What the task asks: Transcribe exactly, and only, the lines running from the one with "This screenshot has width=529, height=441." to the end of the entries below, both included, without any pictures.

___ Supplied information

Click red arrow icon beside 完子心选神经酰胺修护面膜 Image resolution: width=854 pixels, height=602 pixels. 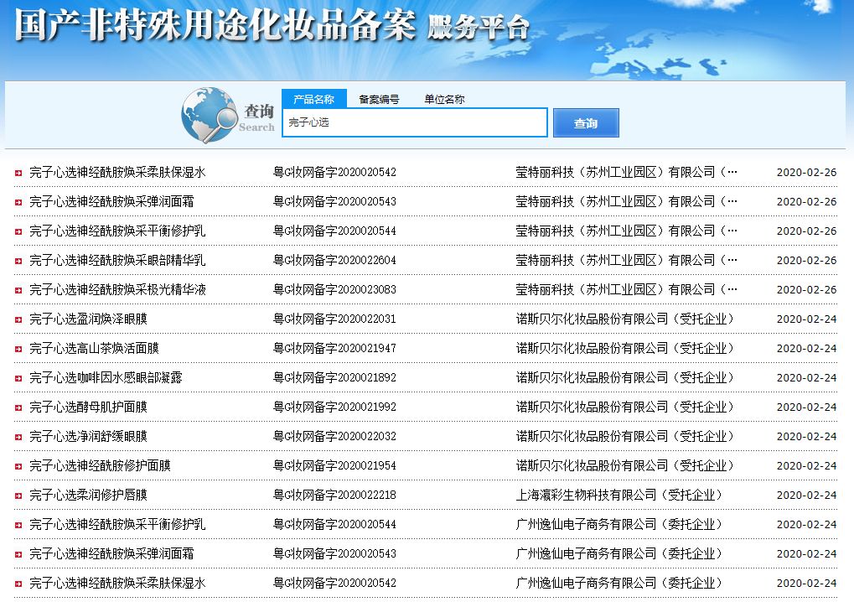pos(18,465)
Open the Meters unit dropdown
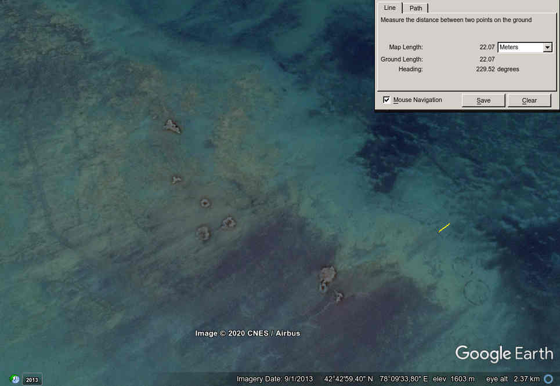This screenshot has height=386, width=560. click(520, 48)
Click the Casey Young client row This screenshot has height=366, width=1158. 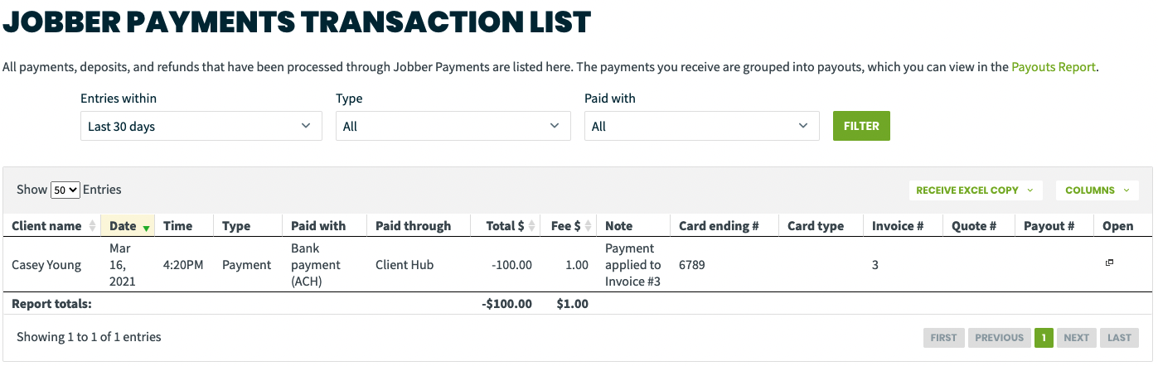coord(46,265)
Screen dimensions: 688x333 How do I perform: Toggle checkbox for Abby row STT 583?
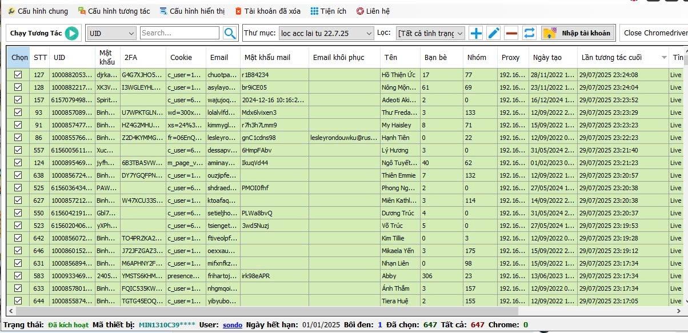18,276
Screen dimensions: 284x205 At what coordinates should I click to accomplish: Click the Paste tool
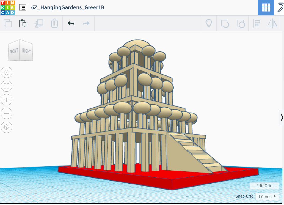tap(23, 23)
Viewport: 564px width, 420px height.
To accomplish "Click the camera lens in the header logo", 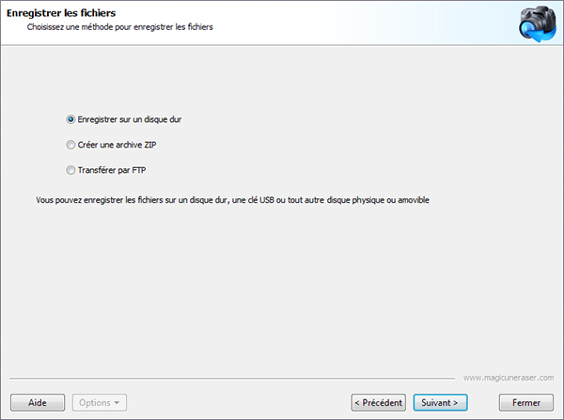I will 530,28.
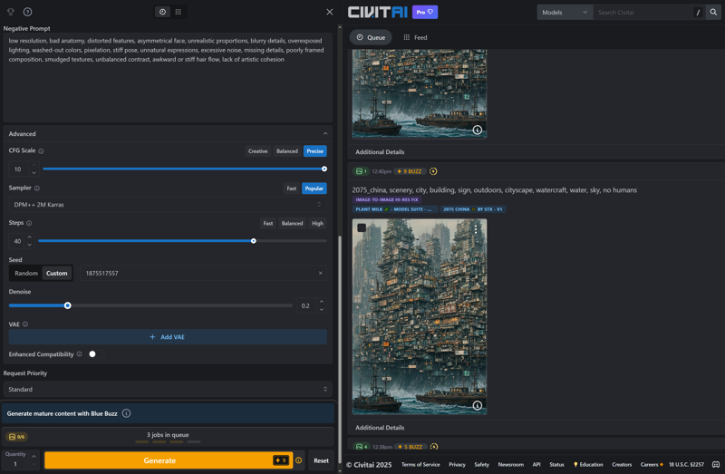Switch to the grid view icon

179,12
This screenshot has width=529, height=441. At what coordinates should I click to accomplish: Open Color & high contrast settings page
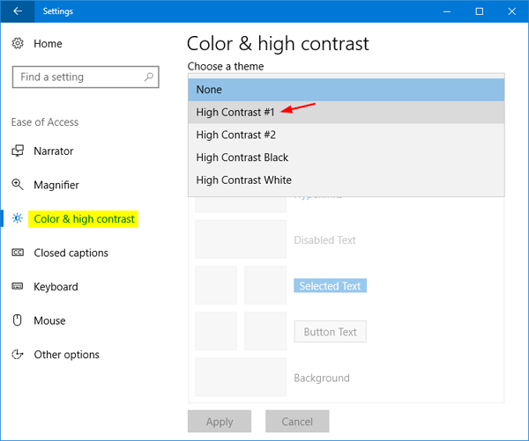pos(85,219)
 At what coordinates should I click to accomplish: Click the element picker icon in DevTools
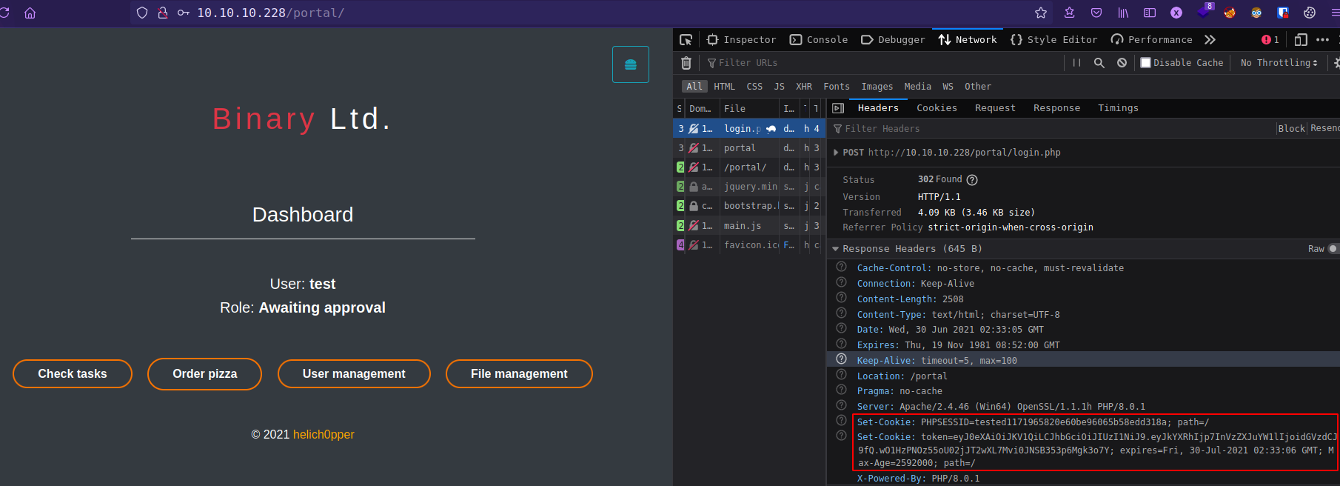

______

Output of the task:
This screenshot has width=529, height=441. At what coordinates should I click to accomplish: Open Color & high contrast settings page
pos(85,219)
 At what coordinates should I click to accomplish: Click the element picker icon in DevTools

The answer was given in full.